Here’s what the authorities behind the LM-83 have to say about it: “Blinds shall close whenever more than 2% of analysis points receive direct sun as defined below. Blinds for window groups can close in any combination, until the criterion value for each hour is achieved. This type of analysis shall be conducted for each hour of the year” (5).
The 2% Rule applies to the sDA metric and says that when more than 2% of the analysis area (Illuminance Grid, in LightStanza’s terms) is lit with direct sun, window blinds or shades must be deployed until less than 2% of the analysis area has direct sun on it. The first step of the sDA simulation is determining the position of the window blinds using the 2% rule, followed by a step that determines illumination values once the blinds are in position. This second step is what gives you your final score.
Annual metrics are a way of evaluating daylight in a space across an entire year. The results are a function of hourly simulation results in conjunction with location specific climate data. There are several different metrics, all of which use the same set of data, but each have a different way of interpreting daylight and tell a different piece of the daylight story. LightStanza offers Average Illuminance (AI), Daylight Autonomy (DA), Continuous Daylight Autonomy (cDA), Annual Sunlight Exposure (ASE), Spatial Daylight Autonomy (sDA), and Useful Daylight Illuminance (UDI).
Here’s what the authorities behind the LM-83 have to say about it: “Direct sun is defined as an interior horizontal measurement of 1,000 lux or more of direct beam sunlight that accounts for window transmittance and excludes the effect of any blinds, with no contribution from reflected light (i.e., a zero bounce analysis) and no contribution from the diffuse sky component” (5).
In other words, direct sun is light on the Illuminance Grid that is greater than or equal to 1,000 lux from a simulation that does not include reflected light or coverings like blinds, shades or other daylight products.
You know what window blinds are.
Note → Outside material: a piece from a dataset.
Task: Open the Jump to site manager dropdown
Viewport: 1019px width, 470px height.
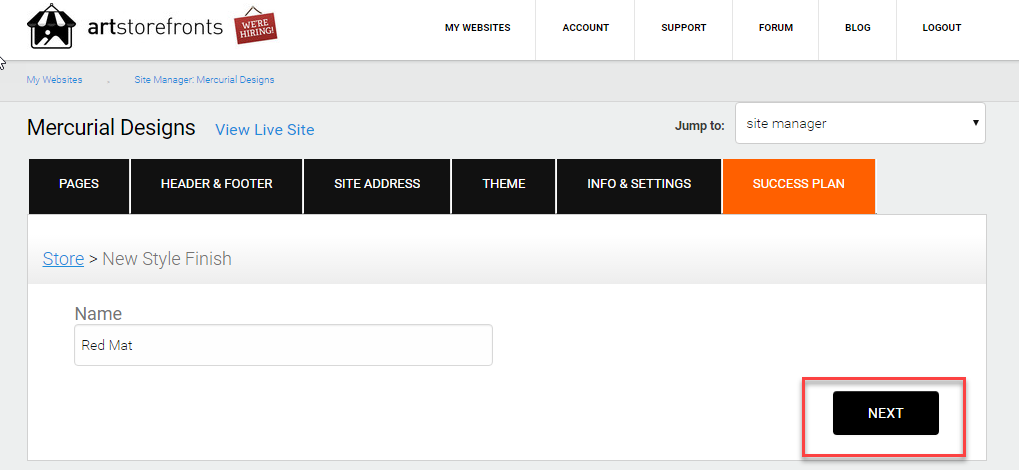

They are included in this list because they are ubiquitous in the “real world,” but almost always overlooked in daylight simulations. To get a truly accurate understanding of daylight in your space, use operable blinds.
“A window group is defined as a group of coplanar windows, with similar shadow patterns from exterior shading and obstructions, and with similar shading device type operation, which are associated with the same analysis area” (5).
In other words, all the windows in a group should be on the same face of the building, have the same shading strategy, and be in the same room.